Athlete's Heart Blog

Dr Larry Creswell

Dr. Larry Creswell on athletes and heart health.
About Larry / Contact
  • Facebook
  • RSS
  • Twitter

Writing on…

Copyright © 2023 · Wintersong Pro Theme on Genesis Framework · WordPress · Log in

You are here: Home / Archives for prescription

Too Much Exercise, Revisited

May 21, 2014 By Larry Creswell, MD 2 Comments

Balance

 

 

 

 

 

 The issue of “too much exercise” is in the news again this week.  In last week’s edition of the medical journal, Heart, a group of German investigators headed by Dr. Ute Mons from the Division of Clinical Epidemiology and Aging Research at the German Cancer Research Center in Heidelberg reported on “A reverse J-shaped association of leisure time physical activity with prognosis in patients with stable coronary heart disease:  evidence from a large cohort with repeated measurements.”  This study extends our understanding of the importance of exercise in patients with known heart disease and the findings are very much worth noting.

In the popular press, this study received considerable attention in the past few days.  In Forbes, we had a short article by Larry Husten, entitled “Exercise:  Can There Be Too Much of a Good Thing?”  In the Wall Street Journal, we had a short article by Kevin Helliker, entitled “Too Much Exercise May be Harmful to Your Health.”  There were many other articles; these are representative.  The headlines were all similar.

There was also interest in social media and the blogosphere.  The research was shared along with admonitions about exercising too much, all in rather broad strokes.

Let’s take a look at the study….

The Study

Back in 1999-2000, just more than 1100 German individuals were enrolled in a longitudinal study.  These were individuals who were undergoing inpatient cardiac rehabilitation (a monitored exercise program) after some sort of aucte heart problem–acute coronary syndrome, heart attack or myocardial infarction (MI), or coronary revascularization (with a stent or bypass surgery).  As such, they were all known to have significant coronary artery disease (CAD).  At the time of enrollment, they ranged in age from 30 to 70 years.
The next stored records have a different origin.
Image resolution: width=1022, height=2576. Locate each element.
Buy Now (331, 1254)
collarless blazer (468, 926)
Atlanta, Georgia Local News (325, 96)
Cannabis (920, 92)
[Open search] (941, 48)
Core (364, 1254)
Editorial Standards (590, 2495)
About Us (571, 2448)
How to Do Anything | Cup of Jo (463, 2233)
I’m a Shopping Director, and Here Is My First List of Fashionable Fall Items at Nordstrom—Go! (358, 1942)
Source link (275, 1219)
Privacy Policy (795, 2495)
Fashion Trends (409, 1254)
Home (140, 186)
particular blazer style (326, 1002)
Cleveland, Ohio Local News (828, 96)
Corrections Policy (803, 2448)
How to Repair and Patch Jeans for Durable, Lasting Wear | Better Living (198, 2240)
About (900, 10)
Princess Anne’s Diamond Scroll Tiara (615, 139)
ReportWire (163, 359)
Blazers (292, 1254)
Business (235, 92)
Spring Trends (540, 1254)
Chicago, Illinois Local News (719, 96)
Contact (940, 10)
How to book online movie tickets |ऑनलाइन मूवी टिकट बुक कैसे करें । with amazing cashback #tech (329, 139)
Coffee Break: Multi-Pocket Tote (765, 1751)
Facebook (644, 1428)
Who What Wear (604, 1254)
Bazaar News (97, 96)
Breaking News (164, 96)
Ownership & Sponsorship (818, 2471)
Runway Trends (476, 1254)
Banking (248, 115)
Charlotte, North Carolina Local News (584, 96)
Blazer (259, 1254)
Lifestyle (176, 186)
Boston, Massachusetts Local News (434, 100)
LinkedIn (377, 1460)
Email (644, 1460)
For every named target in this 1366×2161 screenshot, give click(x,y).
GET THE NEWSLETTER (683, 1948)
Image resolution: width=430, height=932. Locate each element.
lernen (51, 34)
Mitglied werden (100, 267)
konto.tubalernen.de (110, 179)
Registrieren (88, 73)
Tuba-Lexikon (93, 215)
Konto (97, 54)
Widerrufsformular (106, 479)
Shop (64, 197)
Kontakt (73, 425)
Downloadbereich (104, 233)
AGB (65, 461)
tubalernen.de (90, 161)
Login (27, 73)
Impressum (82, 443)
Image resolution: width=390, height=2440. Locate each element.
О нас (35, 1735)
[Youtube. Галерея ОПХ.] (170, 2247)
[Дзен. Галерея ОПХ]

Over the following 10 years, these individuals answered questionnaires about their health at 1, 3, 4.5, 6, 8, and 10 years.  At the time of the 1-year questionnaire, the median age of respondents was 61 years.  The typical participant was male, overweight, a current or former smoker, with a history of heart attack, and high blood pressure.  On each of the questionnaires, there was a question about physical activity:

“On average, how often have you engaged in physically strenuous and sweat-inducing activity in your leisure time in the past 12 months (ie, cycling, speedy hiking, gardening, sport)?”

And the possible answers included:

  • Daily
  • 5-6 times per week
  • 2-4 times per week
  • 1-4 times per month
  • Rarely or never.

The respondents were also asked to estimate the number of hours per week, on average, they spent doing strenuous physical activity.

In addition to physical activity, the investigators collected information about the important outcome measures:  major cardiovascular events (MI and stroke); cardiovascular mortality (death due to a heart-related cause); non-fatal cardiovascular events; and all-cause mortality.

The Results

At the time of the 1-year questionnaire, most individuals were physically active, with just 9.1% reporting “rarely or never” exercising.  Most (41.3%) were in the “2-4 times per week” category.  The “5-6 times per week” group accounted for 15.8% and the “daily” group accounted for 15.3%.  For context, the current American Heart Association (AHA) guidelines on physical activity (generally, and not specific to patients with known CAD) call for 3 to 5 days of exercise per week, depending upon the intensity of the exercise.  In terms of time, those guidelines suggest 150 minutes (2 1/2 hours) of moderate-intensity exercise OR 75 minutes of vigorous exercise per week.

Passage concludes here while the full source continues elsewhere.